This report dwells upon the performance of health insurance business in the country while identifying the various factors that impact the sustainability of health insurance in the long run.
While underscoring the significance of insurance cover in the healthcare industry, which at present is largely unpenetrated and underfunded, the Report mentions that a number of constraints come in the way of building a robust and sustainable health insurance sector in the country. Some of the major problems, according to the Report, relate to unsustainably low premium in private group business due to fierce competition, lack of treatment protocols and guidelines, high prevalence of fraud, poor control over healthcare providers in terms of charging for services provided, absence of coverage of Out Patient treatment, diagnostics and medicines.
The Report further states that all these factors taken together lead to a situation wherein the stakeholders are caught in an unsustainable spiral of increasing claims ratio, and an increase in medical costs which paves way to an increase in premiums, leading to further adverse selection and risk of high incidence of frauds.
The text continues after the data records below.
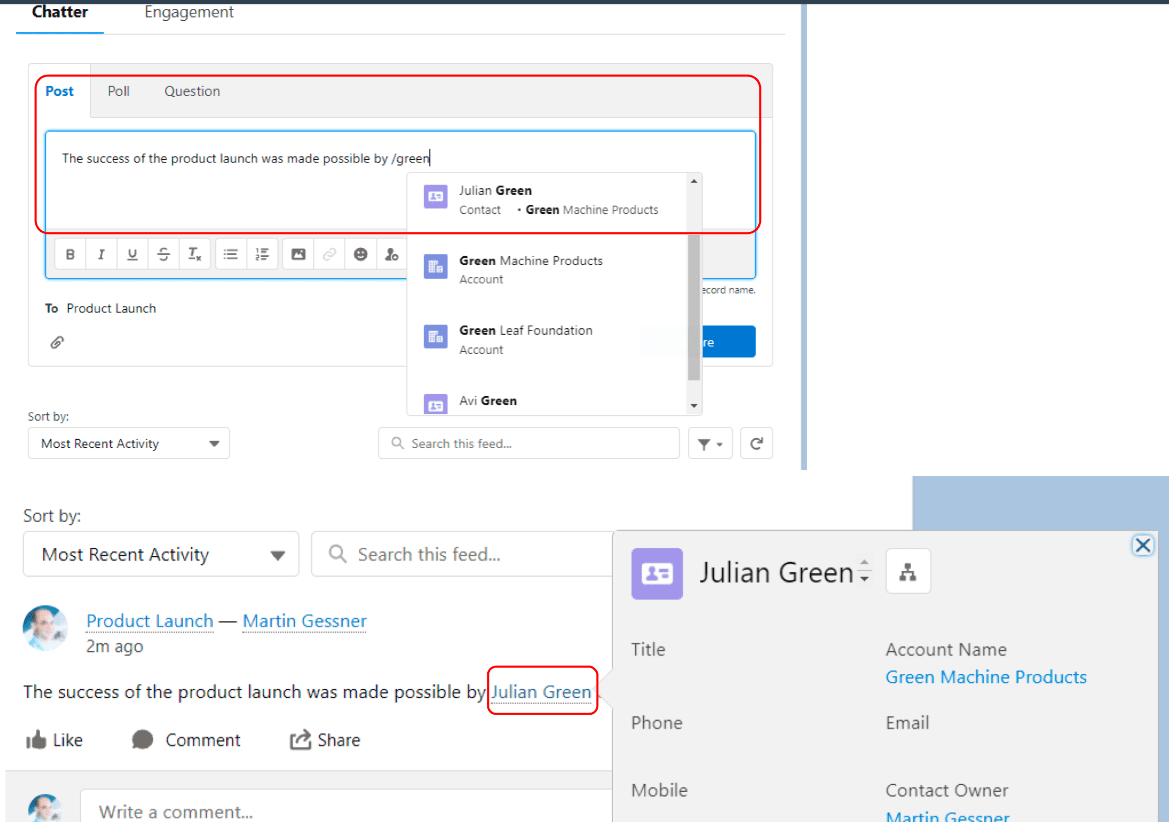Expand lower Most Recent Activity sort dropdown
This screenshot has width=1169, height=822.
161,554
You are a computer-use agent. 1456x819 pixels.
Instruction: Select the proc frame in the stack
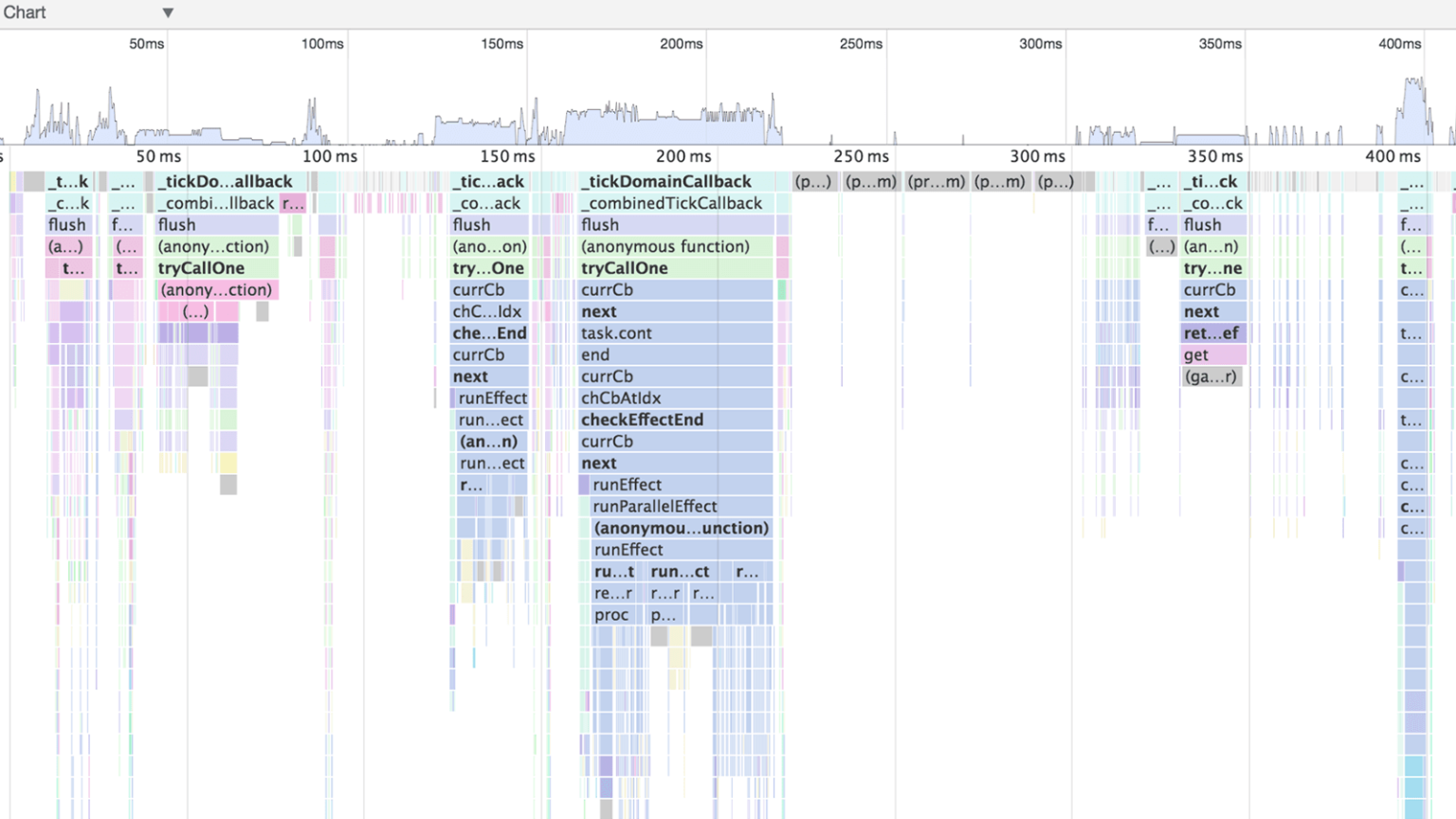click(612, 614)
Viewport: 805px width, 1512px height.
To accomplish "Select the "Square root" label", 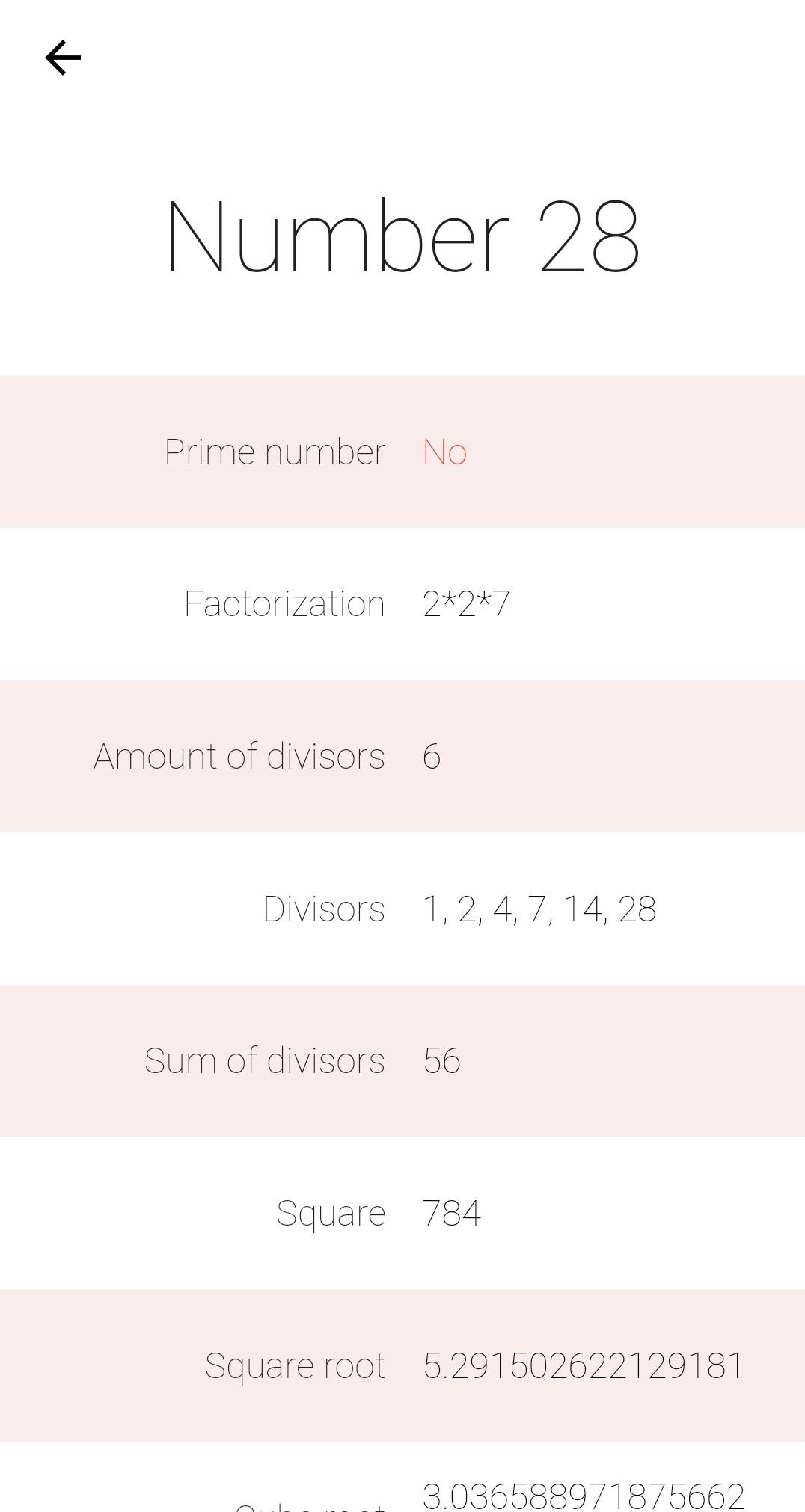I will (295, 1365).
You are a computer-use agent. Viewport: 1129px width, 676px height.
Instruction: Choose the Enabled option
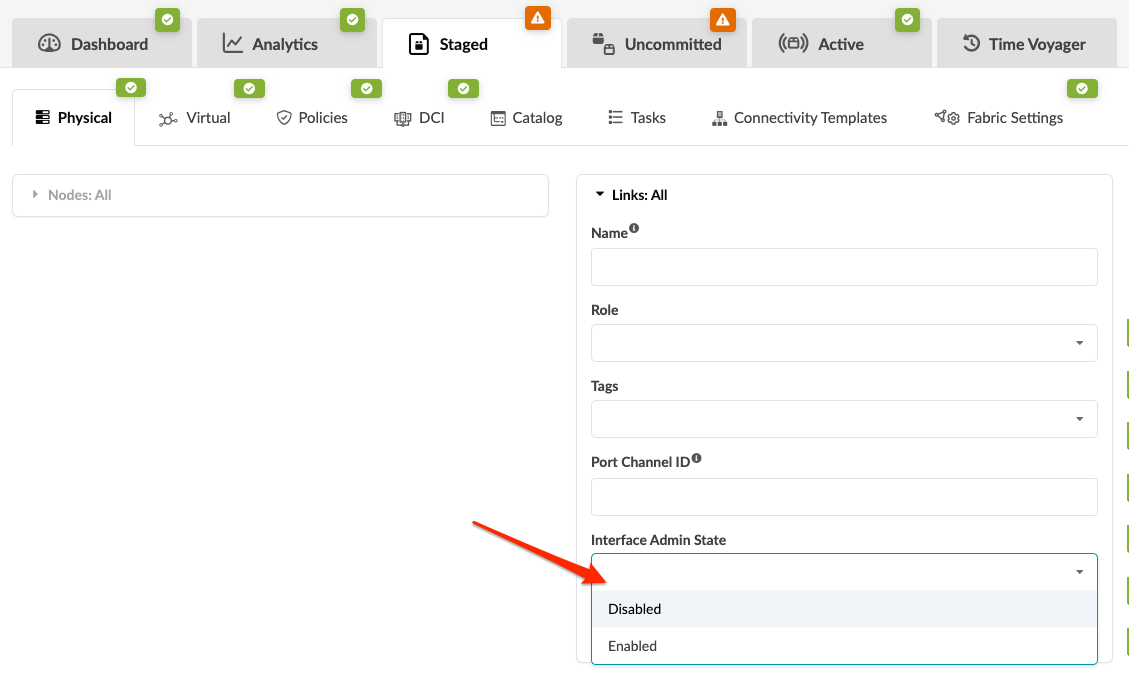633,646
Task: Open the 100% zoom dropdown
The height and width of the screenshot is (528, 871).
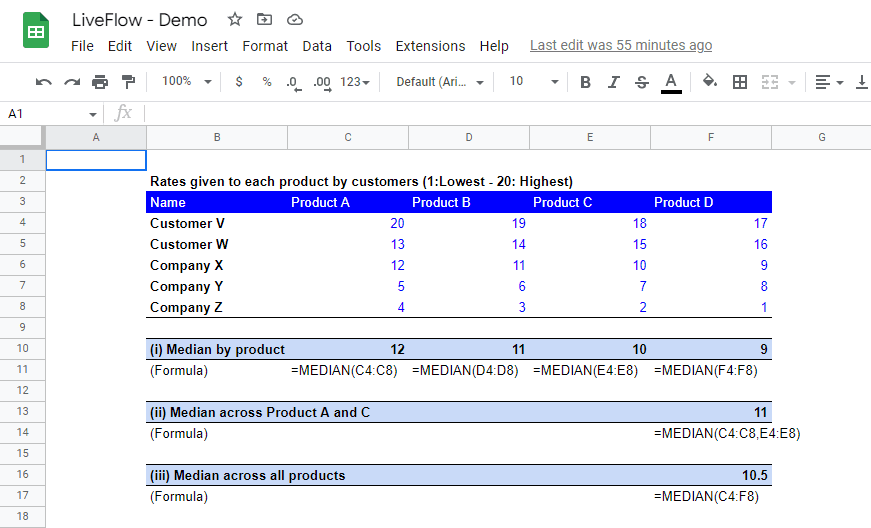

For bringing in sustainability in health insurance, this report supports the creation of a strong health insurance industry which can provide extensive coverage and support for a comprehensive integrated health care system. It advocates the creation of sustainable practices based on 4 aspects:
Role of Usual and Customary charges - to come up with standards for reimbursement to insured members for same procedure in similar geographies
Role of Medical protocols/Standard Treatment Guidelines and clinical pathways - to bring uniformity in treatment protocols
Health Insurance Fraud and its management
Outpatient health insurance approach and wellness
It was released at the 12th Health Insurance Summit on 3 August 2018 at New Delhi.